Сквозь ад русской революции | страница 35
Я не смог вернуться домой достаточно быстро, чтобы рассказать родным о том, что видел, но впоследствии я не упускал возможности это сделать. Сколь бы ни был тривиален этот случай, он показывал, что антагонизм между образованными классами и массами не имел реальной почвы. Велик был соблазн преувеличивать значение подобных редких случаев и искать в них утешение и ободрение.
Но исключения случались не часто. Чаще всего офицеры не знали, как себя вести, и стремились избежать неприятностей. Рядовые тоже не желали идти на открытый разрыв. Пока их было двое или трое, они внимали разуму и подчинялись приказам, однако когда собирались в больших количествах, то становились упрямыми и злобными. Больше всего они опасались того, что товарищи осудят их за отсутствие необходимой степени революционности. Эта скрытая тенденция наполняла окружающую обстановку подозрительностью и ненавистью на фоне постоянной угрозы насилия. Больше всего беспокоило быстро растущее сознание того, что не осталось никого, кто бы озаботился сохранением мира.
Исчезли красно-голубые нарукавные повязки военной полиции, а на углу улицы больше не стоял флегматичный, надежный полицейский.

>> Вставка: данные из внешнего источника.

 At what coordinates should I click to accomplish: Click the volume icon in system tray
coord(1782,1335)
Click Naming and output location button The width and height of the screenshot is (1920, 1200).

Одно из поразительных заблуждений, которым Россия страдала в начале революции, состояло в том, что свободная страна не нуждается в силовой поддержке закона, а Временное правительство не предпринимало попыток создать профессиональную полицию.
В Петрограде, насчитывавшем в то время два с половиной миллиона населения, полицейские функции были переданы добровольной организации, состоявшей из молодых людей студенческого возраста. Чтобы не произносить ненавистного слова «полиция», их называли «городской милицией». Не имея соответствующей подготовки и лишь смутно представляя свои функции, испытывая страх перед эмансипированной солдатней, милиционеры имели жалкий вид. Все были одеты по-разному, ружья, которые они носили за спиной, казались слишком длинными и слишком тяжелыми для них. С наступлением темноты эти стражи порядка предпочитали прятаться в подъездах и, казалось, стремились провести ночь, не обнаруживая своего местоположения.
Иллюзии, которые я мог бы питать в отношении полезности новых стражей порядка, были развеяны при первой же моей встрече с ними. Я проводил вечер с одним из друзей — юным пехотным офицером, — который был весьма раздражен. За ужином он настаивал на том, что обстановка не может развиваться в направлении, которое приняла, что нет никаких признаков ослабления хаоса и что национальная катастрофа неминуема. Я же не был столь пессимистичен и делал все, что в моих силах, чтобы ободрить его. Однако, видя его раздраженное состояние, предложил ему прогуляться на свежем воздухе. Мы не были склонны к разговорам и шли бок о бок, погруженные в свои мысли. Неожиданно мой приятель стал насвистывать гимн: «Боже, царя храни». Хотя мне показалось, что темные улицы города, корчившегося в муках революции, — неподходящее место для проявления подобных настроений, я воздержался от замечаний по этому поводу. Но на ближайшем углу нас остановил милиционер.